Exercise requirements
1. Could you copy out the essay on Twitter's hype from "In April, I" up to and including "likely to win."?
2. Can you carry the essay on Twitter's hype forward, starting after its final sentence?

Page extract
.....

Twitter is Overhyped—Which is Why It Will Succeed

In April, I decided Yelp would Make It. They’re growing fast (like lots of companies that tank), they’re offering a fun product (like about half a dozen competitors in their own industry), and their users love them (like, oh, everybody). But what Yelp did in April was simpler: they hired Cuil’s former PR guy. Cuil pulled off the PR coup of the decade when they managed to get portrayed as the Next Big Thing for about a week.

That’s the kind of advertising you can’t buy. Which is why it’s too bad they didn’t get their money’s worth. Google deflated the announcement by beating Cuil’s numbers, and talking numbers down. But what really killed Cuil is that you can’t build anything on it. When you’re looking at platforms to build something on, the most overhyped is likely to win.

Hype is a funny thing. Back when twttr launched, it was a side project launched by Odeo, whose founders had crashed but not quite burned, then been bought out by Google before they really had to develop a sustainable business. But the review is telling: the substance is “twitter lets you share mundane information, with the people you don’t want to hear about it” but the verdict was “I love it!”

.....

Material
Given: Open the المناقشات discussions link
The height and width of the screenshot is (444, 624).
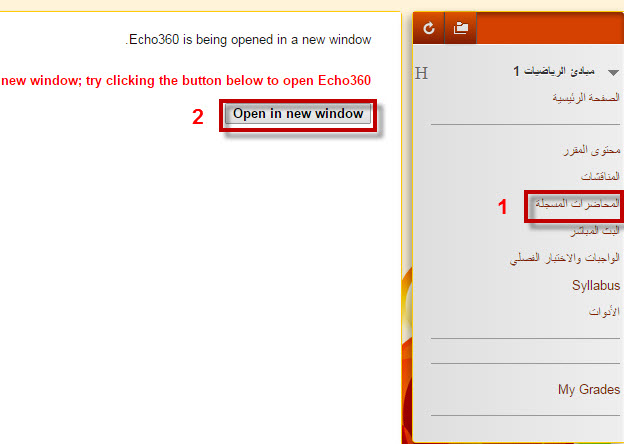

.....

Replies
1.
In April, I decided Yelp would Make It. They’re growing fast (like lots of companies that tank), they’re offering a fun product (like about half a dozen competitors in their own industry), and their users love them (like, oh, everybody). But what Yelp did in April was simpler: they hired Cuil’s former PR guy. Cuil pulled off the PR coup of the decade when they managed to get portrayed as the Next Big Thing for about a week.

That’s the kind of advertising you can’t buy. Which is why it’s too bad they didn’t get their money’s worth. Google deflated the announcement by beating Cuil’s numbers, and talking numbers down. But what really killed Cuil is that you can’t build anything on it. When you’re looking at platforms to build something on, the most overhyped is likely to win.

2.
This was, basically, before they had any features. If Arrington liked Twitter Lite, he loved it once they launched an API and companies started building new services on top of Twitter. Hype intensifies the confluence of Metcalfe’s law and Twitter: not only do developers pick the fast-growing network, but they pick the one that seems big, even if it’s not big at the time. How many people were building products on Myspace, which was much larger at the time?

Twitter grew because they got more press per new user than anyone else. Yelp threw the kind of parties that made you think every person worth knowing was someone you could meet on Yelp. Foursquare took off because tech writers were still nostalgic about Dodgeball. A good product is good; a product people love more than they should is a product that’s going to sell itself faster as you improve it.

When Robert Scoble says Twitter is underhyped, he’s wrong. But when he says they’ll be worth a lot some day, he’s right.

(On an unrelated note: Yelp should buy Foursquare—using the Monocle to spot your friends on a Saturday night would be the perfect way to coast on the extra hype. But first, Foursquare needs a little more hype on their own—I think they should see if they can make the mayor check in at City Hall so he can unseat the mayor of City Hall.)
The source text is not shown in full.